Hutan mangrove di Sumut kian kritis. Hanya tersisa 50 persen.
Pemusnahan hutan mangrove atau hutan bakau terjadi akibat alih fungsi ke perkebunan sawit oleh perusahaan-perusahaan kapitalis dan illegal loging.
Berbagai undang-undang (UU) pun dinilai tak mempan menghempang pemusnahan mangrove. UU terkait hutan mangrove yakni UU No 41/1999 tentang Kehutanan, UU No 26/2007 tentang Penataan Ruang, UU No 27/2007 tentang Pengelolaan Wilayah Pesisir dan Pulau-pulau Kecil, dan UU No 32/2009 tentang Perlindungan dan Pengelolaan Lingkungan Hidup.
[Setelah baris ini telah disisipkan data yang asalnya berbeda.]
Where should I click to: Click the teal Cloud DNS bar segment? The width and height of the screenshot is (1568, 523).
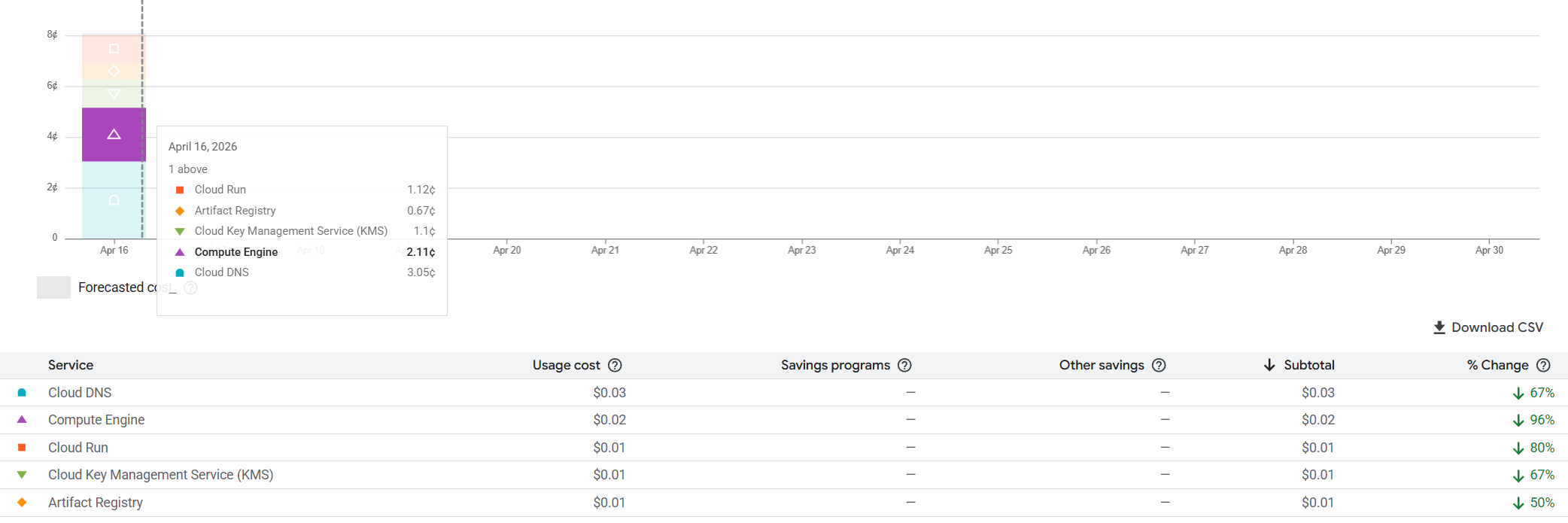(x=113, y=200)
Birokrat dan pengusaha yang ditengarai “main mata” menyebabkan pemusnahan hutan mangrove mulus.
Lantas berapa persenkah sisa hutan mangrove di Mandailing Natal di tengah gencarnya pembukaan lahan sawit di Pantai Barat Mandailing Natal? Perlu dilakukan pendataan.
Pemkab Mandailing Natal harus menyeriusi kian kritisnya hutan mangrove. Sikap serius menyelamatkan mangrove di Pantai Barat Kabupaten Mandailing Natal mutlak ditegakkan sebelum semuanya terlambat.
Sebelum Walhi dan Greenpeace turun tangan.
Berikut artikel Reza Perdana di media Trubus edisi 11/2/2019 menggambarkan kondisi mangrove di Sumut :
Ahli hutan mangrove dari Universitas Sumatera Utara (USU), Onrizal mengatakan, kondisi hutan mangrove di kawasan Sumut semakin kritis. Setiap tahun, luas lahan mengalami defisit atau berkurang akibat kerusakan yang disebabkan penebangan liar (ilegal logging) dan alih fungsi atau konversi.
Diungkapkannya, secara umum kondisinya memang semakin memprihatinkan. Meskipun ada upaya rehabilitasi atau perbaikan terhadap hutan mangrove, tapi tidak mengurangi jumlah kerusakan yang terjadi.
“Nah, laju kerusakannya lebih besar dibanding upaya perbaikan terhadap hutan mangrove saat ini,” katanya, Senin (11/2).
Onrizal menyebut, dari riset yang dilakukannya pada 2018 dibandingkan dengan beberapa tahun silam, ternyata keberadaan atau lahan hutan bakau di Sumut hanya tersisa sekitar 50 persen. Trennya terus mengalami penurunan walau ada perbaikan.
Kerusakan hutan mangrove yang terjadi, diakibatkan penebangan liar dan pengalihan lahan menjadi tambak ataupun perkebunan kelapa sawit. Dari data penelitian, pada 2002 hingga sekarang paling banyak kerusakan akibat pengalihan lahan menjadi perkebunan kelapa sawit.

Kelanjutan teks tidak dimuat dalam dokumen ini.